■ Texte affiché ■
______

Intervention de Jean-Christophe Combe aux Assises nationales des soins en EHPAD le 22 mars 2023

Publié le | Temps de lecture : 12 minutes

Jean-Christophe Combe, ministre des Solidarités, de l'Autonomie et des Personnes handicapées a pris la parole lors des Assises nationales des soins en EHPAD le 22 mars 2023.

Seul le prononcé fait foi.

Mesdames et messieurs les soignants,
Mesdames et messieurs, 
Cher Luc,

Je suis très heureux d’être parmi vous cet après-midi pour clôturer ces premières Assises nationales des soins en EHPAD, brillamment ouvertes par ma collègue Agnès Firmin-Le-Bodo, ministre déléguée chargée de l'Organisation territoriale et des Professions de santé.

Nous partageons tous ici des constats, des objectifs, des valeurs et ces temps sont précieux, surtout à la veille d’échéances importantes.

Les valeurs que nous partageons, c’est sans doute le plus important : celle du service, de l’attention aux plus fragiles ou encore du soin. Car oui, le soin n’est pas qu’une série de gestes techniques, c’est une disposition, c’est un état d’esprit, et je sais que nous le partageons.

Les constats nous les connaissons. L’effet de la gestion de crise Covid, les questions de recrutement et d’organisation du travail. Le constat de ce qui a été fait pour atteindre mais aussi rétablir la confiance entre les Français et leurs EHPAD. Celui de l’évolution du rapport aux familles ou encore du rapport à la fin de vie.

______

Entrées enregistrées
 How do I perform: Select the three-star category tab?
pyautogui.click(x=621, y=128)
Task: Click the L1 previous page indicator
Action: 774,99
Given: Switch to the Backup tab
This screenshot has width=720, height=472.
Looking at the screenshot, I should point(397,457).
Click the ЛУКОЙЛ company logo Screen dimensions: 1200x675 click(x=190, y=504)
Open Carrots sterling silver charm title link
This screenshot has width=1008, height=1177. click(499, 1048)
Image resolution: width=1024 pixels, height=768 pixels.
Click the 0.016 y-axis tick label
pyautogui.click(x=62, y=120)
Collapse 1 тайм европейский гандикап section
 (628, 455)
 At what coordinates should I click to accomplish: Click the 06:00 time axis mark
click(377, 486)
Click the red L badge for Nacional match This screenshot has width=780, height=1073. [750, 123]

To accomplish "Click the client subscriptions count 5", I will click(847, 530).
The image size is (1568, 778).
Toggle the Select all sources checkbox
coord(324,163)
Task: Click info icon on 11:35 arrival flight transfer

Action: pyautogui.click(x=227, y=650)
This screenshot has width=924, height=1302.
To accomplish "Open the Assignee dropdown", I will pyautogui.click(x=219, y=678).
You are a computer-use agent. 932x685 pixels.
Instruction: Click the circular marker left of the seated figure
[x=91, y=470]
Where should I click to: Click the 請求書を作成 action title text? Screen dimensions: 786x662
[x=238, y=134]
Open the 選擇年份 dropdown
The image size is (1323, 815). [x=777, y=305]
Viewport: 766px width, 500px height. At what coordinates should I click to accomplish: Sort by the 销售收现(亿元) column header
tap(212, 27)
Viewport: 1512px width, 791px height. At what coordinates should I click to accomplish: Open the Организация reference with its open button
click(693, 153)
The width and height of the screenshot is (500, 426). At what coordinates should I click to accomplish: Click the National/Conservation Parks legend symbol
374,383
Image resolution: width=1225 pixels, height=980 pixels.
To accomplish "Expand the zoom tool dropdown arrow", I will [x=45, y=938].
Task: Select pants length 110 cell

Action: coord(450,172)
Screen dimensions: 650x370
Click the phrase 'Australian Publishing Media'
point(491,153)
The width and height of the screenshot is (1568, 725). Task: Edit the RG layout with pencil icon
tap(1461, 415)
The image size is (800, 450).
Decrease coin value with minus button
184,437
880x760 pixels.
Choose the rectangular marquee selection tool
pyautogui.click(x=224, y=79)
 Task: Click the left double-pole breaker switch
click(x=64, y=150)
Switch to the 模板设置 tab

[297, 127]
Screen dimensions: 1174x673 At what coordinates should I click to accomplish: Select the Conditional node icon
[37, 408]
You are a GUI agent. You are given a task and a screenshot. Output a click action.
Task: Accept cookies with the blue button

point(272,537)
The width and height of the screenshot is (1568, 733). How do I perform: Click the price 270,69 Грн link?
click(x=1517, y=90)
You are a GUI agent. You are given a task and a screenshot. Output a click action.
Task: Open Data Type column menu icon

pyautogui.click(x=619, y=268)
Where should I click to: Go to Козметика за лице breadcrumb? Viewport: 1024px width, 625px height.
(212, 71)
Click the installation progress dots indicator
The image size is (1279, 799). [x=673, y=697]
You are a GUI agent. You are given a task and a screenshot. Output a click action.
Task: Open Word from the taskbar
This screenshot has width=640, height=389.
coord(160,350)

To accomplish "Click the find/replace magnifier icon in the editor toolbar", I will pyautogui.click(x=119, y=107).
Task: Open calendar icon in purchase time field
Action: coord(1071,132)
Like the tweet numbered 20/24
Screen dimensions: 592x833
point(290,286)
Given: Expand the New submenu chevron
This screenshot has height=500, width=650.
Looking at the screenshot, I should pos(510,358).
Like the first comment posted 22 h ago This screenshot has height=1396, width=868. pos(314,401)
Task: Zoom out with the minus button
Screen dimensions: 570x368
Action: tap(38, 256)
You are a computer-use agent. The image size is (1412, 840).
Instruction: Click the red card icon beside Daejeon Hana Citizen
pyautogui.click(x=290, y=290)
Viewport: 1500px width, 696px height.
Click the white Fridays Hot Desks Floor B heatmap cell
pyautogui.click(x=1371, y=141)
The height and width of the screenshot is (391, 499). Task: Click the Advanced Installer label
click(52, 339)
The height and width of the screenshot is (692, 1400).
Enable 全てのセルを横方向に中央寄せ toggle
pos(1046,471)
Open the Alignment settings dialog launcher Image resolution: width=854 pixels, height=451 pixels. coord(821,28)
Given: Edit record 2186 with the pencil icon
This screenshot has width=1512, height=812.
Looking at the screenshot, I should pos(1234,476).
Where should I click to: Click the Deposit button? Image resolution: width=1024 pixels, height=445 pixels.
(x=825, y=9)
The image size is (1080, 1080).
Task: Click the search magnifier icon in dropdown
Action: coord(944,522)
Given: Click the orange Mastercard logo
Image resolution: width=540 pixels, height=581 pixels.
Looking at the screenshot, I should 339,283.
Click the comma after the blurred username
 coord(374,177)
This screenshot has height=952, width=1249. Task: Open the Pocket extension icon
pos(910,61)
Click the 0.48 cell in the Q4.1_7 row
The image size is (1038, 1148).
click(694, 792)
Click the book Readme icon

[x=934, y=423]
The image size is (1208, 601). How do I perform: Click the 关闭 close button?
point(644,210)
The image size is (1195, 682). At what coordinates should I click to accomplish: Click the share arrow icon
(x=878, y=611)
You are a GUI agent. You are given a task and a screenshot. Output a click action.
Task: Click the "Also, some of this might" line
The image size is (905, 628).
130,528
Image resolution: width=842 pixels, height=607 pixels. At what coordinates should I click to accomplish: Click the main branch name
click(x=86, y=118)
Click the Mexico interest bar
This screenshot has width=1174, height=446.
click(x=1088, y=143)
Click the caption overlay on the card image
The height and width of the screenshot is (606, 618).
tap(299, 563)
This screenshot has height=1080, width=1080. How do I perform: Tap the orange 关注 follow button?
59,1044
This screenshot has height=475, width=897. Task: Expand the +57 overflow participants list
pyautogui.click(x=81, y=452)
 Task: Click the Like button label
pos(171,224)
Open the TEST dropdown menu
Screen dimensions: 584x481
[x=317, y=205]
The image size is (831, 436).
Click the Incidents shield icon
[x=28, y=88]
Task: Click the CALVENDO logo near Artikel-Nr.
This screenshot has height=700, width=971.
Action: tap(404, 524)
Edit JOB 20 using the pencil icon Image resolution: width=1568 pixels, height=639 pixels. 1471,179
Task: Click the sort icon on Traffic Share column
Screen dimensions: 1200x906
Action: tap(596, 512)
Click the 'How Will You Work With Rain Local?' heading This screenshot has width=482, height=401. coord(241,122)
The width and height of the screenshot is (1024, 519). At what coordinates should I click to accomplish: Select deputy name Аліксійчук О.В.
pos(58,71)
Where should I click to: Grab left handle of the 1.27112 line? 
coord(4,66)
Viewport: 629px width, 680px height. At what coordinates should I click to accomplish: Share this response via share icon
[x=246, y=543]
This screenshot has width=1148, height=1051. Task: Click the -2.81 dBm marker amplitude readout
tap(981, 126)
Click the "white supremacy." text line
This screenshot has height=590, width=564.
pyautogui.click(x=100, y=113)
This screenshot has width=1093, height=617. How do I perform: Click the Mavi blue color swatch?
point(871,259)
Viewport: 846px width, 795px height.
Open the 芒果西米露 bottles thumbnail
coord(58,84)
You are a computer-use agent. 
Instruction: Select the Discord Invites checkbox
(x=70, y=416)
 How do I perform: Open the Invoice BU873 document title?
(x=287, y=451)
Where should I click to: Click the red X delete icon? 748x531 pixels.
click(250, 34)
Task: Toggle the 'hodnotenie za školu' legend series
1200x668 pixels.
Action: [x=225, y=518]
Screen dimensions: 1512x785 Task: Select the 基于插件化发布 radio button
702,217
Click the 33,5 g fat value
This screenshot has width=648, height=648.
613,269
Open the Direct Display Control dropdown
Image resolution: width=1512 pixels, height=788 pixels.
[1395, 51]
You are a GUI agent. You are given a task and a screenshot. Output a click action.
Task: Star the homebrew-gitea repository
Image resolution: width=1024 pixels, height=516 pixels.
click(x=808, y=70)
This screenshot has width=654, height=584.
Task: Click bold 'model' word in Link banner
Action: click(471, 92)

______

Poursuivez le discours du ministre aux Assises nationales des soins en EHPAD après sa dernière phrase. Les lignes ne sont d'aucune utilité ici.

■ Réponse ■
Les objectifs enfin, celui de préparer la société à accompagner son vieillissement. Celui de diversifier, de rendre attractif, d’innover, de faire du défi du grand âge un formidable levier de croissance partagée. 

Et pour tout cela, question essentielle qui nous anime toutes et tous : comment avoir des professionnels heureux, épanouis, qui vivent le sens de leur engagement ? 

Ces questions seront au cœur des prochaines semaines.

Dans quelques jours, le 4 avril, je présenterai les conclusions du Conseil national de la refondation (CNR) dédié au « bien vieillir ». 

Pendant des mois j’ai sillonné la France jusqu’en Martinique. 

L’objectif n’était pas de refaire des constats déjà bien documentés dans de nombreux rapports. 

L’objectif était de rencontrer des citoyens engagés sur ces questions. Parce que je porte la conviction que c’est un enjeu de société, au-delà des questions techniques qui occupent notre quotidien.

Comme je m’y étais engagé lors de ma prise de fonction, ces conclusions viendront nourrir une loi. Cette loi, c’est un symbole important, elle est portée par des députés de la majorité présidentielle. 

Cette loi sera discutée en avril à l’Assemblée nationale, puis au Sénat. 

Avec ce texte nous continuerons à construire cette cinquième branche de la Sécurité sociale que notre majorité à portée et qu’elle construit brique après brique. 

Dans cette vision que nous portons, l’EHPAD est indispensable. Il est indispensable tout simplement parce qu’il permet d’accompagner des personnes en situation de grande perte d’autonomie, des personnes qui présenter des profils poly-pathologiques ou d’importants troubles du comportement. Des personnes qui tout simplement ne peuvent vieillir à domicile.

Mais le modèle tel qu’il existe aujourd’hui doit évoluer dans toutes ses dimensions, la crise sanitaire l’a montré. 

Cela doit concerner l’architecture, les métiers, mais aussi les modalités de financement et l’articulation plus poussée à trouver entre le sanitaire et le médico-social. 

Toutes ces évolutions sont indispensables pour renouer la confiance entre les personnes âgées, leurs proches et les EHPAD.

À très brève échéance nous avons donc deux défis à relever.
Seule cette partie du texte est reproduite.